EXTRACTED TEXT:

Animalines has often exhorted our movement to
meet demanding performance standards, as passion alone is limited unless accompanied by
excellence of pursuit. We refer to this integration of commitment with the highest quality
standards as "passionate professionalism." Commercial enterprises must respond
expertly to the realities of a fiercely competitive marketplace or perish, but our
movement has no such accountability. Moreover, our primary constituency-other beings and
the Earth-cannot express objections, and thus our only survival imperative is to elicit
adequate financial support from the general public, a populace that is largely uninformed
and responds more to style than substance. If our movement spent as much time soberly
evaluating our policies and programs as we do polishing our public image, then no doubt
the struggle for justice would be on higher ground.
It's very interesting that the word "development" has
an entirely different connotation among non-profits than in the profit sector. Non-profits
generally refer to development as a fundraising endeavor, whereas for-profits view it as a
process for achieving excellence. animalines defines development as the progression of an
organization towards realizing defined objectives through planned phases. Successful
corporations, albeit driven by greed, have more of a handle on realty than our movement,
for they realize that although clever marketing can sell a product or service, only
quality and efficiency can assure long-term success. Our movement's purpose is affirming
the sanctity of life and Earth, and in many years of assisting non-profit organizations,
animalines has yet to encounter a group that has a comprehensive performance assessment
program to ensure that stringent quality standards are met.
Nothing illustrates this more vividly than the historical record
of the oldest and largest segment of our movement -the animal shelter community. We single
them out for many reasons, not the least being that in most smaller cities and counties
throughout the country, they represent the only voice for other beings, a voice that is
often inaudible. It's important to note, however, that animalines could have selected
virtually any segment of our movement-grassroots or national, hands-on or advocacy,
mainstream or radical -and the findings would vary only in degree, not substance. The
conclusions drawn from animalines' exhaustive review of shelters are distressing, but the
lessons to be derived apply equally to all of us.

TASK DETAILS: Please continue the essay on quality standards in the animal protection movement, picking up right after its final sentence.

Rows from a data source:
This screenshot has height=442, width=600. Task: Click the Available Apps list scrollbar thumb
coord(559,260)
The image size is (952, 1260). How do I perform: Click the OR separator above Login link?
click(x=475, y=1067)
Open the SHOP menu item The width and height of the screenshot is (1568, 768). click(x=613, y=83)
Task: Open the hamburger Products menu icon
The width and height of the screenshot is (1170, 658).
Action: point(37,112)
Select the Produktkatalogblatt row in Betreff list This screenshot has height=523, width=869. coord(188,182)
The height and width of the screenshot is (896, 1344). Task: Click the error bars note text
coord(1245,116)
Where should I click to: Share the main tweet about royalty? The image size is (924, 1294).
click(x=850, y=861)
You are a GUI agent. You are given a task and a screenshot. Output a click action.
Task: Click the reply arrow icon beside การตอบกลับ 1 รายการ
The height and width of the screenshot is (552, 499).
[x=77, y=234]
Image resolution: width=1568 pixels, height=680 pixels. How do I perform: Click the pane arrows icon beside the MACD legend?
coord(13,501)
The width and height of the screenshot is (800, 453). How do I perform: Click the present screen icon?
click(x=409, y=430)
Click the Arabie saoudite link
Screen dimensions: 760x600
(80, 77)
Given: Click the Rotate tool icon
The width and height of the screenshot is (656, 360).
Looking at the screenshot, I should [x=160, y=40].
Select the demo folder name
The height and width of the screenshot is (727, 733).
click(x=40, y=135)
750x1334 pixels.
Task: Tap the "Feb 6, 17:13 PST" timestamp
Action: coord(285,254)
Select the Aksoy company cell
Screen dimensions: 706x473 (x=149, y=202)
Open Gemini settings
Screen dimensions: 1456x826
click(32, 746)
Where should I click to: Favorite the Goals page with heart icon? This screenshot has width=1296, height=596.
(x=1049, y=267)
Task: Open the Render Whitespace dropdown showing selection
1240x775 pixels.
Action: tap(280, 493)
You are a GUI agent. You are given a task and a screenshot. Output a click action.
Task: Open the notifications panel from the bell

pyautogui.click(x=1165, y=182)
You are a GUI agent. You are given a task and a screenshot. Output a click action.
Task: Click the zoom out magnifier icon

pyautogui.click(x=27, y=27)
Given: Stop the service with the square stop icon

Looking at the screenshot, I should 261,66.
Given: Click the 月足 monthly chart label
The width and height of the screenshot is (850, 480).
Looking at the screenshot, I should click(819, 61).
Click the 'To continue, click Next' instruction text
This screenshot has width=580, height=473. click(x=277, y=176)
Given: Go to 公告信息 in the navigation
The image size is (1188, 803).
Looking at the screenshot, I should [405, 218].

REPLY:
animalines characterizes the shelter community as a slumbering
giant, not in a derisive sense, but to accurately portray the present state of this
"industry." Much of what occurs in shelters is so bizarre that it almost defies
comprehension, much less vivid description. Let's begin with the statistical nightmare one
finds when examining shelters. Although shelters have existed in this country for well
over a century, there is simply no reliable statistical base from which even the most
basic information can be derived. One does not have to be an applied statistician to
understand the gravity of not having accurate information, for without the existence of
reliable historical and contemporary data, it's literally impossible to draw any
conclusions that stand the test of empirical scrutiny. Surrounded by the deaths of
millions of precious beings, this industry has demonstrated neither the concern nor
competency to even validate the information upon which it bases life and death decisions.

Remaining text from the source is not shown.